The broader utility in Matos’ book, however, lies apart from his passion for perfection and inevitable disappointments when others fail to rise up. It can be found instead in the details of life inside a little-known but much-admired group of Marines who serve in Marine Security Guard detachments. Their mission: to protect U.S. diplomatic facilities and personnel around the world. Matos expresses some remorse at being transferred to the relative privilege of serving in air-conditioned comfort while his fellow Marines fight insurgents in Iraq’s bald desert heat. When friends back home first ask what he thinks of the men and women doing the fighting—and dying—in Iraq he responds, “We’re Marines, that’s what we do”. Eventually, though, the sentiment becomes: “They’re Marines, that’s what they do”. This guilt, and self-doubts arising from his action during the attack on the U.S. Consulate in Jeddah, remain central to Matos’ tale.

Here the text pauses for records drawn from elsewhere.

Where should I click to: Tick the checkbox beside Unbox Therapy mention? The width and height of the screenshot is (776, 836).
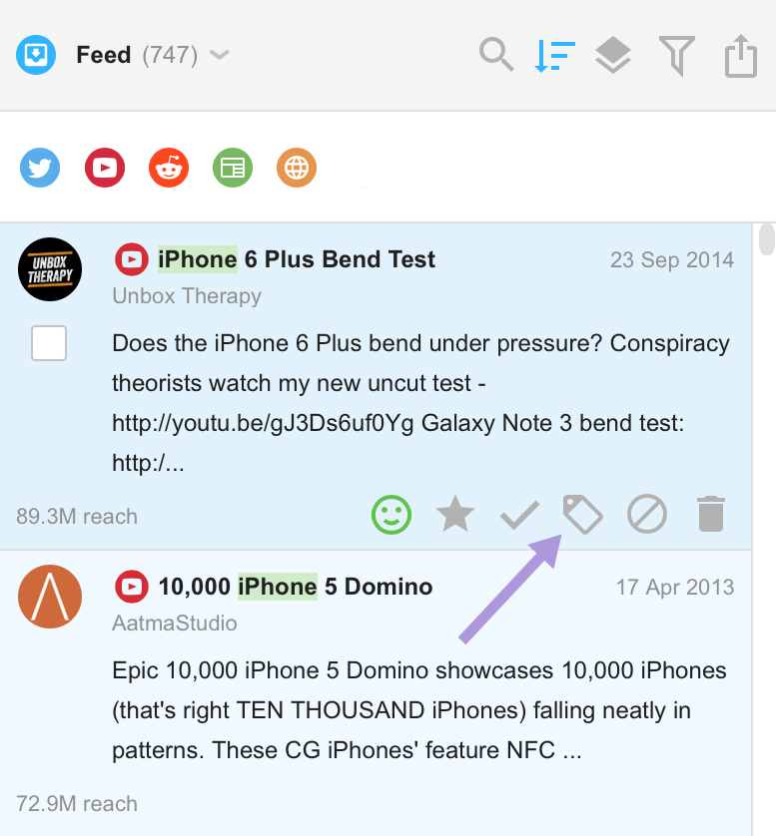click(49, 343)
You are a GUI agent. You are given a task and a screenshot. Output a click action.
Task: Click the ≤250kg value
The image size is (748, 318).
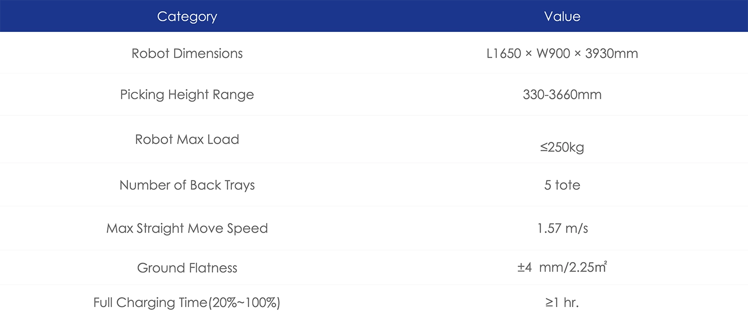click(x=562, y=148)
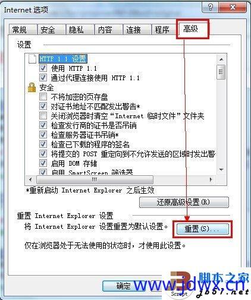The width and height of the screenshot is (251, 300).
Task: Click the vertical scrollbar thumb
Action: 221,72
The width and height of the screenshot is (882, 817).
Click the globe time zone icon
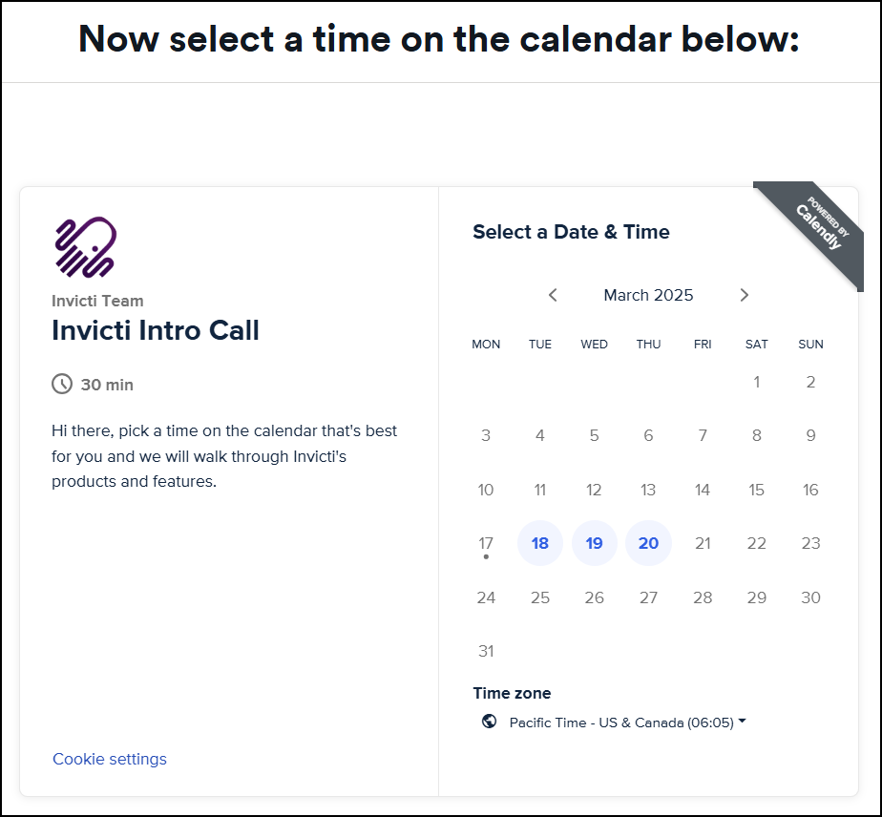(x=490, y=722)
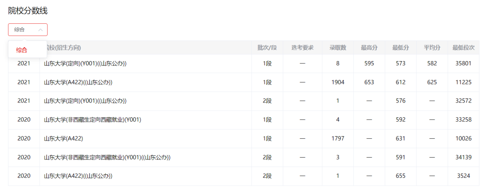Click the highest score 653 cell

369,82

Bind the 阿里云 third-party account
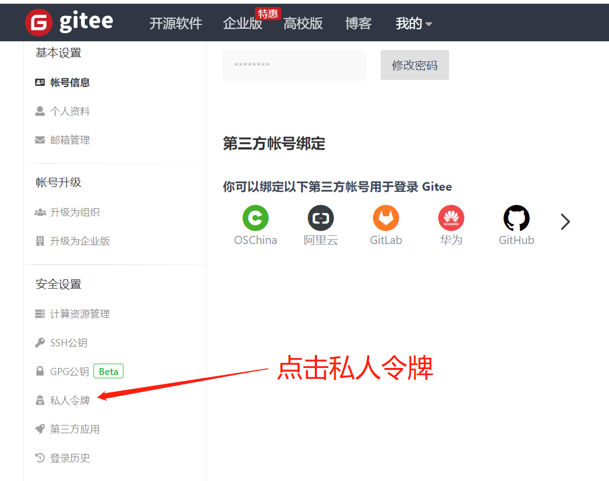pos(321,217)
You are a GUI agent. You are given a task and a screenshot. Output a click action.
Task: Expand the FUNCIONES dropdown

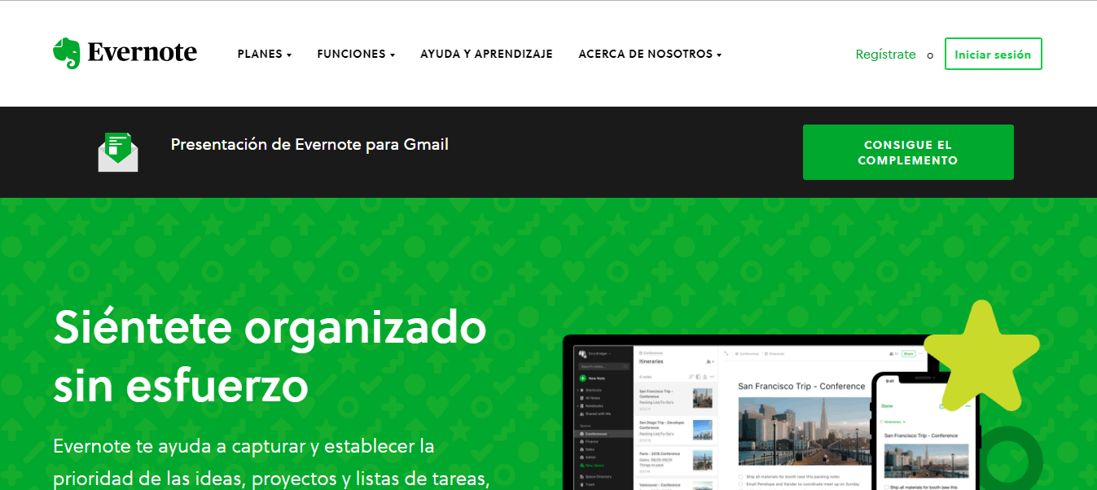356,54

His account of the attack goes beyond our shattered front door, our scorched Stars and Stripes, our bombed and smoldering Marine house. It goes beyond the heroism of three Marines crossing open ground under threat of fire to reach their weapons in the chancery. It goes beyond the young Sri Lankan guard who took out the lead attacker before he himself was shot dead. Matos’ account puts the attack in broader context, tying it to the insurgency in Iraq and the resulting Second Battle of Fallujah. That battle, which raged from November through the end of December 2004, resulted in the death of an estimated 2,000 insurgents and civilians, and more than a hundred Coalition forces. The battle likely inspired members of an insurgent group called the Fallujah Brigade to storm our compound and get their revenge by killing U.S. Marines stationed there. “My place in this big picture,” Matos writes, “came in early December when five men, who had been fighting my fellow Marines in Iraq, came knocking at my door in Jeddah…”

I read and re-read about the attack with a mix of horror and comfort. Horror, for the obvious reason of mortality. Comfort, for the reminder that as I hunkered beneath the visa counter, tallying the doors between myself and the murderous rampage taking place outside, it wasn’t the number of doors that mattered (by one count there were four; by another, only one). But at the time my dread stopped with the Marine I knew to be standing post, trained for this crisis to keep us safe. I survived thanks to Matos’ courage, and it was personal and important to me to understand his story. By some measures, it can be summed up by his Bronze Star citation, which reads: For heroic achievement while engaged in military action against al-Qaeda terrorists as a marine Embassy Guard…

The soul-searching Matos recounts in this memoir eventually leads him back to service. After earning a Master’s degree in Psychology from Rhode Island College and a Doctorate in Clinical Psychology at the Massachusetts School of Professional Psychology, Matos came to serve as a Lieutenant in the U.S. Navy, where he provides psychological services to Marines and sailors in North Carolina. As they follow the path to recovery, our Veterans deserve the full support of the Republic they served. And it’s heartening to know that someone as compassionate, intelligent, and inspiring as Greg Matos has returned to the fight and is working on their behalf.